Being respectful of those differences is necessary to foster an atmosphere of trust, she said.

“The trust I’m talking about is the kind that gives me room to explain myself without getting my head snapped off, and trust is also knowing I won’t be constantly shamed or berated by the stupid thing I did.”

Hard statistics indicate that many people are waiting much longer before marrying, Strakshus said.

“It’s possible that people who do enter into marriage relationships don’t do it with the same level of commitment as past generations. While there is some freedom in entering a relationship knowing that there is a way out, I wonder whether we’re losing the skills to reconnect.”

Reflecting on the current divorce rate, Strakshus said, “The divorce rate is 51 per cent, so obviously there is a lot of work we need to do. My grandmother used to tell me that when I got married, I didn’t need to let the sun go down on my anger, but you know, if one person in the relationship needs a day to think about the situation, yet you share the same bed or the same house that night, there is still a chance to make up.”

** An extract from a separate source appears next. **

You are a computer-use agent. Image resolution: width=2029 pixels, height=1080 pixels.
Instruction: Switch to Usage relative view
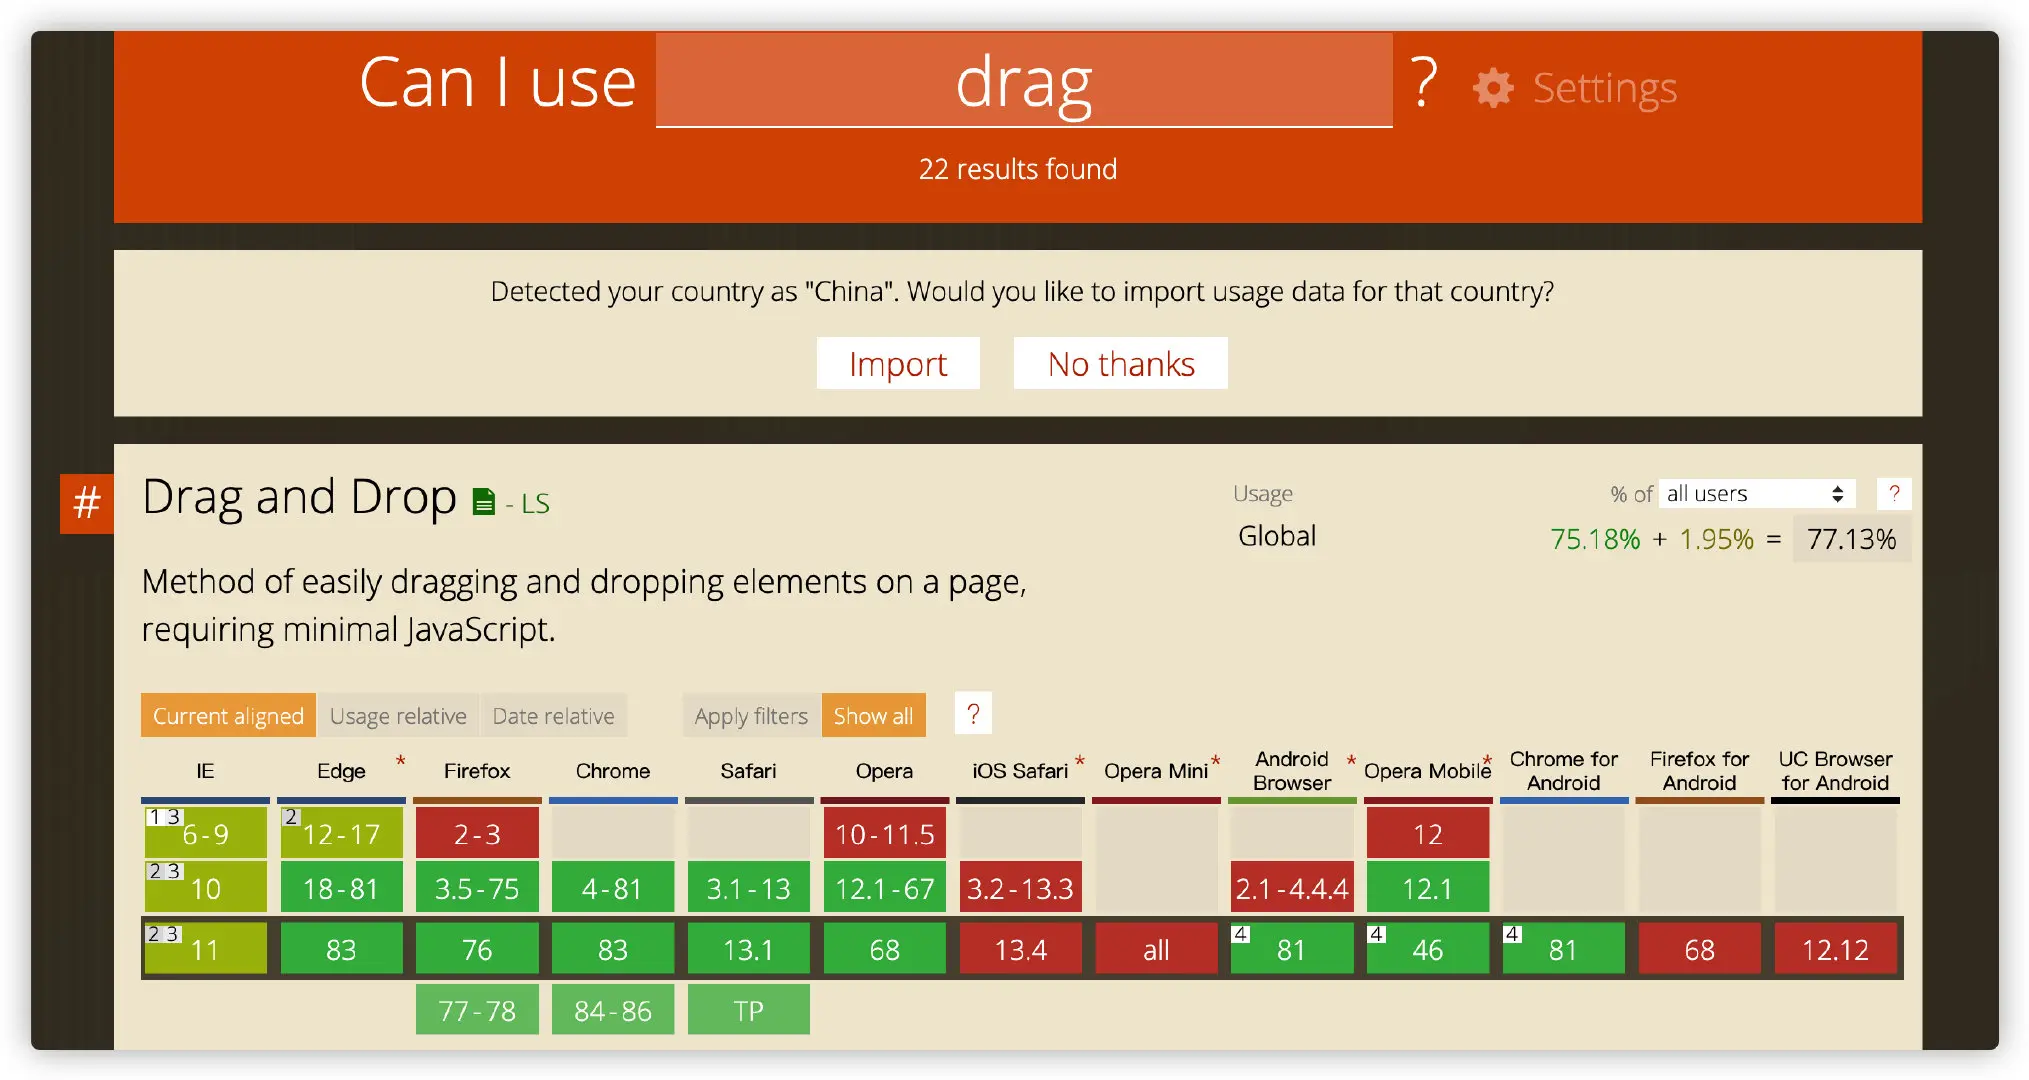[x=398, y=716]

So, take the opportunity of Kiss and Make Up Day to end a spat, quench tension or issue an apology. After all, the fun is in the making up.

For more information about Imago Relationship Therapy, contact Strakshus at (501) 538-5171, or check out the following books: The Love You Want: A Guide for Couples; Keeping the Love you Find: A Personal Guide; and The Love That Heals: A Guide for Parents.

For extra leverage when asking for forgiveness, try making these iced brownies. There’s just something mysteriously seductive about a gift of chocolate.

ICED BROWNIES Ingredients: 1 cup sugar 1/2 cup butter or margarine, softened 4 eggs 1 (16-ounce) can chocolate-flavored syrup 1 cup all-purpose flour 1/2 cup chopped nuts Icing: 1 1/4 cups sugar 6 tablespoons butter or margarine 6 tablespoons milk or light cream 1 teaspoon vanilla extract 1 cup semisweet chocolate chips Directions:

For brownies, cream sugar and butter in a mixing bowl. Add eggs one at a time, beating well after each addition. Add syrup and flour; mix well. Pour into a greased 13-by-9-by-2-inch baking pan. Bake at 350 degrees for 30 to 35 minutes or until top springs back when lightly touched. Cool slightly.

For the icing, combine sugar, butter and milk in a small saucepan. Cook and stir until mixture comes to a boil. Reduce heat to medium and cook for 3 minutes, stirring constantly. Remove from the heat; stir in vanilla and chocolate chips until chips are melted. The mixture will be thin. Immediately pour over brownies. Cool completely before cutting.